The hard part is figuring out how to actually get that result. It’s one thing to watch videos of beatdowns and murders over and over again—all the while wishing you could win like that when your life was on the line—and another thing entirely to figure out how to train for it.
We’ve spent our entire careers working on this single problem, determining just what makes untrained criminal violence so effective, and then distilling that information down into something that anyone can learn, practice and use.
What We Do
1. We identify the habits of dangerous people
2. We codify those habits to make them trainable
3. We show you how to replicate those habits, and by extension, their outcomes (success in violence)
Replicating those habits is a purely mechanical process, meaning, all you have to do is “go through the motions” and mimic what dangerous people do in criminal violence. While many of us may have countless conflicting thoughts and feelings on the matter, the good news is that thinking and feeling have nothing at all to do with it. If you connect with something hard enough to break it, it will break—even if you’re terrified, outraged or completely numb. All that matters is the doing.
The physical training itself is a straightforward process of walking through those motions, building toward the ability to model successful violence—seeing what dangerous people see, going where they would go, and doing what they would do—with your own hands, before your own eyes.
A Mechanical Process
1. “Target Assembly” to learn the locations of important anatomical features, and methods for breaking them
2. “Free Practice” to stitch it all together (break one thing, then another, and another, and so on until you’re done)—modeling a beatdown
3. Free-form serial target practice (ongoing Free Practice sessions) to teach yourself how to stop the human machine, drop it, and shut it off
By the end of this process you will have hands-on experience with what success in violence looks and feels like, having done it over and over again to rewire your brain for action. Not fighting but delivering a beatdown; not “self-defense” but attack & injure. This mechanical experience is what makes you dangerous.
A typical point of confusion in this process occurs when someone looks at a single instance of Target Assembly in isolation—say, a strike to the side of the neck to cause unconsciousness—and mistakes that for the whole of what we’re up to. It’s akin to looking at one small piece of a program for race car drivers, perhaps the part that describes where to put your hands on the wheel, and judging it insufficient for competition in NASCAR. Clearly, you would be correct. But add in all those other bits about using the accelerator, the clutch, the brake, etc., etc., until you’re free to drive around the track and see how it all fits together—well, now we’re on to something. And so it is with the progression from all the various pieces of Target Assembly into Free Practice. It’s not one-and-done with a single move or technique, it’s about getting you to the point where you can make decisions and move like a dangerous person would.
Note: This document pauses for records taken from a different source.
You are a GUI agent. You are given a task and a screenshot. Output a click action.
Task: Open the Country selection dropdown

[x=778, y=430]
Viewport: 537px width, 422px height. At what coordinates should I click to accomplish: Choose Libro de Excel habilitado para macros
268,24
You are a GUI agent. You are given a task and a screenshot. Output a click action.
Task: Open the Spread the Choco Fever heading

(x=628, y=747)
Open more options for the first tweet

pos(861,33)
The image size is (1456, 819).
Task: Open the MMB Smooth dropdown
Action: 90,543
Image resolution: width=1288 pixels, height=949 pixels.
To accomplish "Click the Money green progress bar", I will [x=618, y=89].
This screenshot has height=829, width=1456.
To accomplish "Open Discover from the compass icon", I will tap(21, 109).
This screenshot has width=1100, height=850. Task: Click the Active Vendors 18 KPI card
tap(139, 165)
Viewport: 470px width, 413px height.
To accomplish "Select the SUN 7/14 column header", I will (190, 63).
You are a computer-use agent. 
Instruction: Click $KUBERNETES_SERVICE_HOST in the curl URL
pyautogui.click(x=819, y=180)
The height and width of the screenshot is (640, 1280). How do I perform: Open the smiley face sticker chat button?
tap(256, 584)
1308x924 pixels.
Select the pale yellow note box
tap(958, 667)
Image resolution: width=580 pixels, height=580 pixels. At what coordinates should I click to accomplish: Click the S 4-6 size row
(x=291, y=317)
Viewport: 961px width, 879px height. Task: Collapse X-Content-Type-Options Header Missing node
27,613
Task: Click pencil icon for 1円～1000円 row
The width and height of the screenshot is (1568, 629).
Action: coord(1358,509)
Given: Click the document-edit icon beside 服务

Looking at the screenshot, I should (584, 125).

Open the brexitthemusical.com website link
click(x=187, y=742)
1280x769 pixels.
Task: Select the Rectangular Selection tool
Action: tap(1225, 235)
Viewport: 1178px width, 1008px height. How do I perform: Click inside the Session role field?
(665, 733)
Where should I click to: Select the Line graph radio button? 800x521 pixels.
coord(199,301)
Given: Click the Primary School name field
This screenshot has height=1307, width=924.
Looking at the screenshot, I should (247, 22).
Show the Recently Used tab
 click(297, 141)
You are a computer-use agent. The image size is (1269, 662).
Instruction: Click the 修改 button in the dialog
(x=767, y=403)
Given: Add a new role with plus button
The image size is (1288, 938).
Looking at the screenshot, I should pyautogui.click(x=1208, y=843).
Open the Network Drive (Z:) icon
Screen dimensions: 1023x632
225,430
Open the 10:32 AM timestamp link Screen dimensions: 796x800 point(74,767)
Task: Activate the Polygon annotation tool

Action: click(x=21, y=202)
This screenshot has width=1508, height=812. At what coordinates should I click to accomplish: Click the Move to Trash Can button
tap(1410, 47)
Our goal is not to teach you how to fight or even to use “self-defense”—our goal is to make you dangerous. Period. As dangerous as the last person who had to use this training: When she found herself picked up off her feet from behind she knew she couldn’t get to her concealed carry, so she struck him the neck as hard as she could—and when he dropped her she took the time to break his leg. This happened not because of technique or skill but because she was dangerous.
Outcomes like this are why we do what we do—they’re the purpose of the entire experience, and the only reason we’re here.